The results of this study identified some areas of strength and weakness in the knowledge of caregivers. The majority of the participants were knowledgeable about the cariogenicity of sugary food and the preventive effect of fluoride, concepts that are repeatedly being reinforced in the media and in local health care setups. Knowledge with regard to infant oral health-related concepts was much weaker, possibly due to the fact that, in Kuwait, infant oral health-related messages are rarely encountered in the local media or local health care setups as findings in the UK [17] and Hong Kong [20] have shown. This is in contrast to studies with Canadian mothers [18]. This discrepancy may be due to a greater emphasis on infant oral health-related concepts, and the risks of untreated ECC, in oral health promotion and prenatal oral health education programs in North America (USA and Canada) than in many other parts of the world [2,4,7,18]. The majority of our study participants exhibited a positive attitude towards concepts they had good knowledge about. In relation to less familiar concepts such as the importance of baby teeth and having a ‘dental home’, attitudes appeared to be less positive. Support for these findings may be found in studies from Hong Kong [17] and Iran [19], whilst more positive results were reported from Canada [18], with participants exhibiting more proactive attitudes towards the importance of baby teeth.
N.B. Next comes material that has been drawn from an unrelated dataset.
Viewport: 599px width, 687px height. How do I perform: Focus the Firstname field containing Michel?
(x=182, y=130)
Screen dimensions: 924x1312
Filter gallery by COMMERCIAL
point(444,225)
The results of this study highlighted serious weaknesses in the practices of the caregivers. Although most participants reported limiting the number of daily sugar attacks and brushing the child's teeth 2–3 times a day, close to 44% of the caregivers reported that their child's teeth were brushed by a caregiver other than a parent. This practice was significantly more prevalent among caregivers younger than 40 years of age. Extended family networks provide a lot of support for caregivers, especially younger ones. Many younger parents are busy forwarding their careers; juggling family and professional responsibilities is not always an easy task. They would, therefore, rely on their support network to deliver the necessary day-to-day care to their children. Additionally, most families in Kuwait hire domestic helpers and nannies to assist in caring for their children. The majority of Kuwaiti parents, particularly mothers, view this support network as a source of help rather than a substitute to their role of being closely involved in caring and supervising the care delivered to their children. Our study findings indicated that the caregivers who were involved in the care of more than 5 children had overall weaker practices. This may be due to the overwhelming responsibilities involved in being the primary caregiver to a large family, even in the presence of support network of extended family and domestic helpers.
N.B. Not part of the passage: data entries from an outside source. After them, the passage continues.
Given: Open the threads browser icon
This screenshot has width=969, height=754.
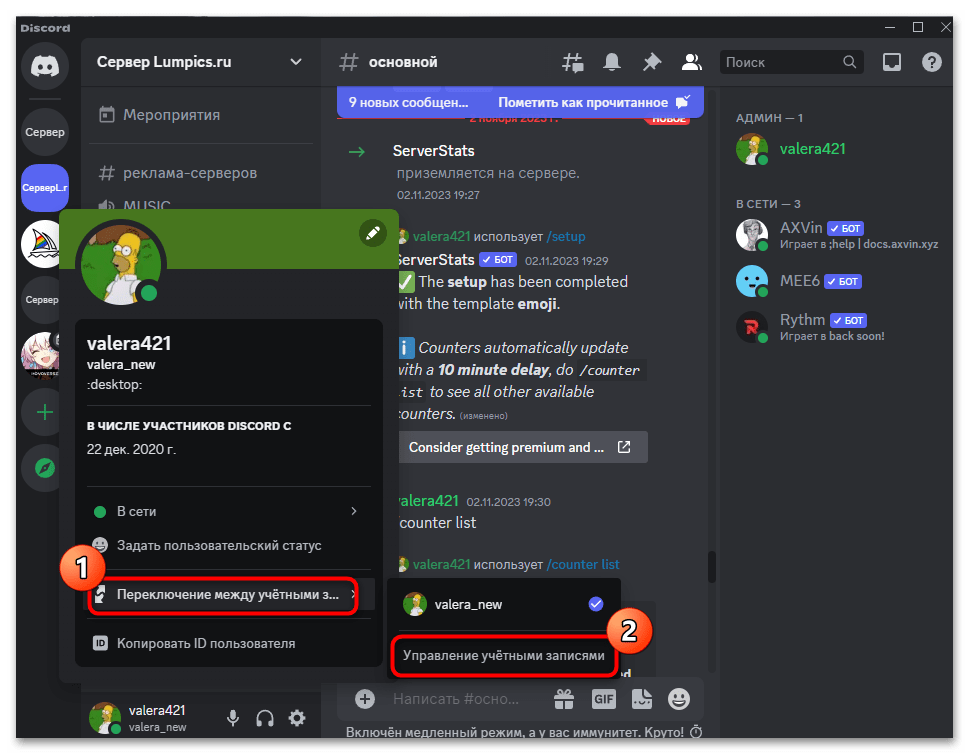Looking at the screenshot, I should tap(572, 61).
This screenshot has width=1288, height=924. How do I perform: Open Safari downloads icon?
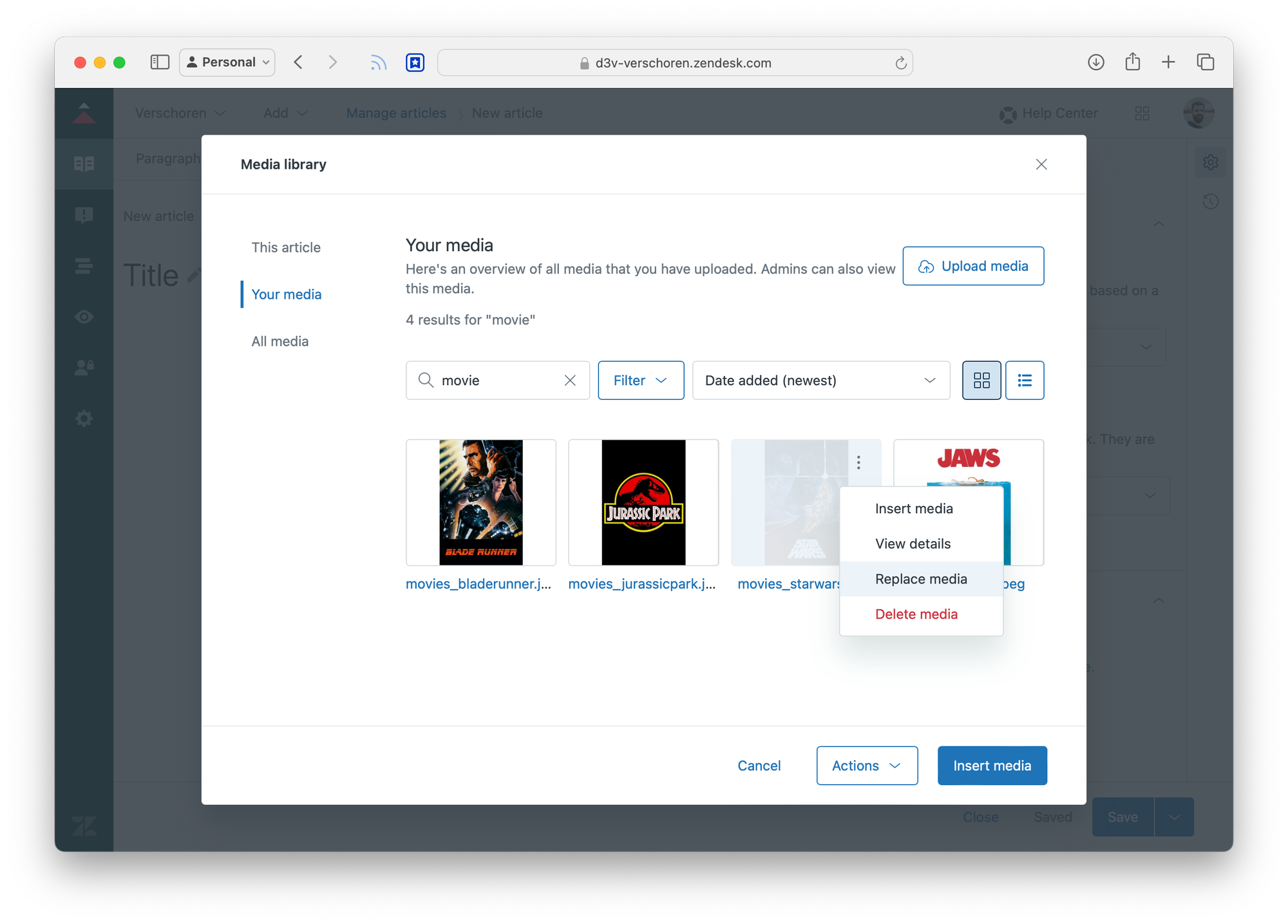(x=1095, y=62)
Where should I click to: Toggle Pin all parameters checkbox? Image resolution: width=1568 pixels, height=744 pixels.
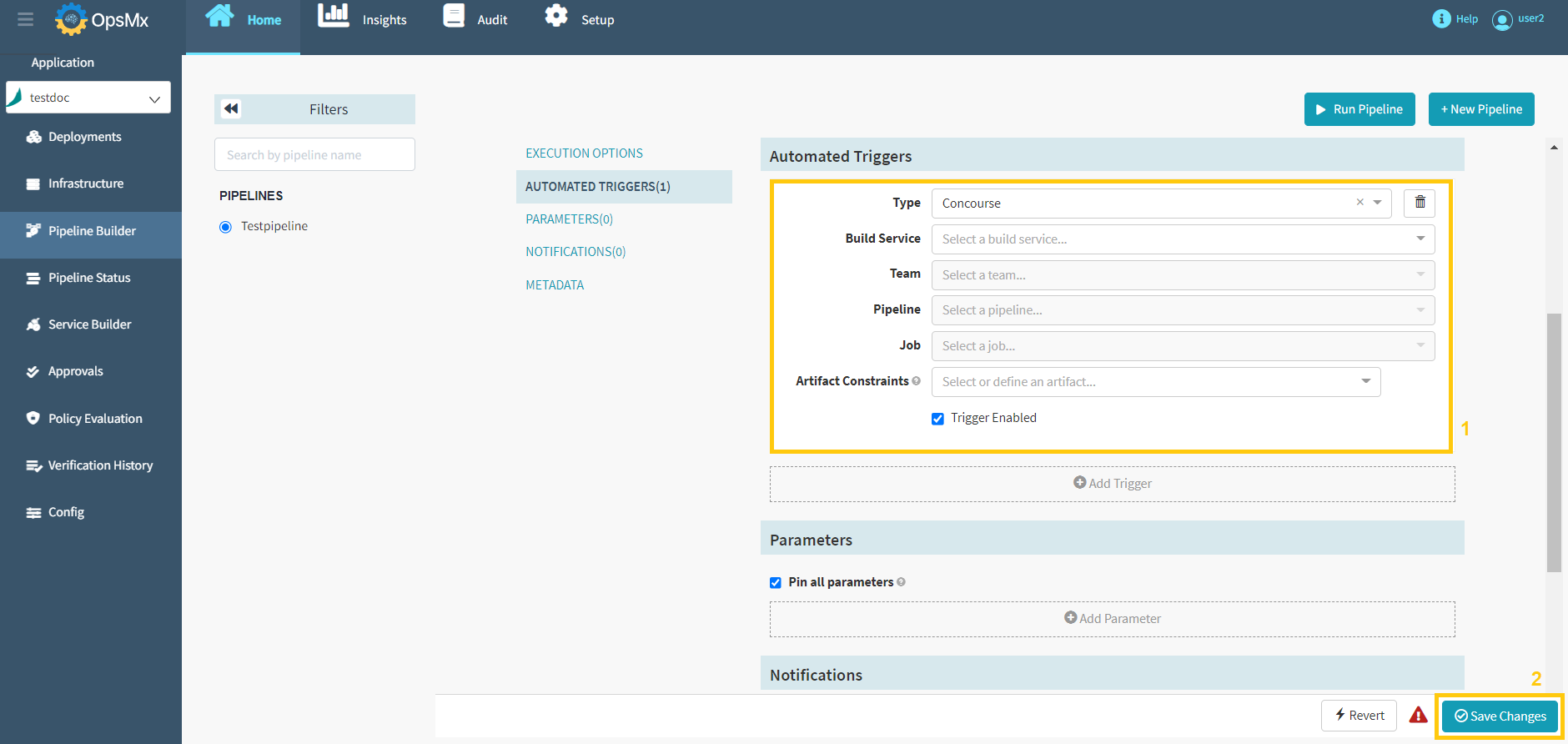click(x=776, y=583)

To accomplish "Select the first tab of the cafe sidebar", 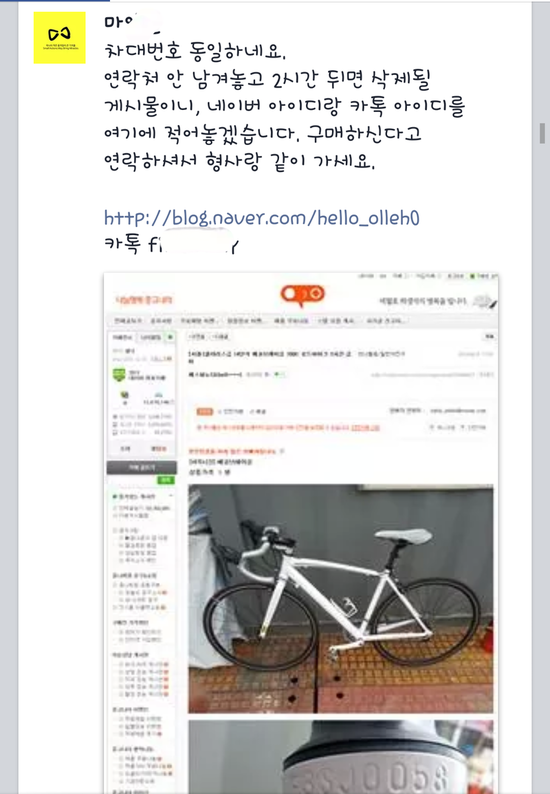I will [x=122, y=337].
One of the study limitations is that it was conducted on a convenience sample, although the sample was taken from all six geographic districts of Kuwait, representing the social, economic and educational diversities in the population. The results of this study can thus be viewed as preliminary findings that need to be further explored in future studies conducted on representative samples of caregivers from Kuwait. In addition, attitude-related questions in the questionnaire used in this study assessed general oral health rather than oral health concepts related to preschool children. This may explain the high attitude scores in this study. This needs to be verified in future studies, which should preferably be conducted using a prevalidated questionnaire.

Conclusion

Caregivers in Kuwait seemed to have weak knowledge and practice in relation to the oral health of preschool children. In addition, there is a strong need to address infant oral health-related issues in future oral health promotion efforts in Kuwait. Knowledge was weakly related to the practices of the caregivers. Education and attitude, however, had a stronger and more significant relationship to the practices of the caregivers.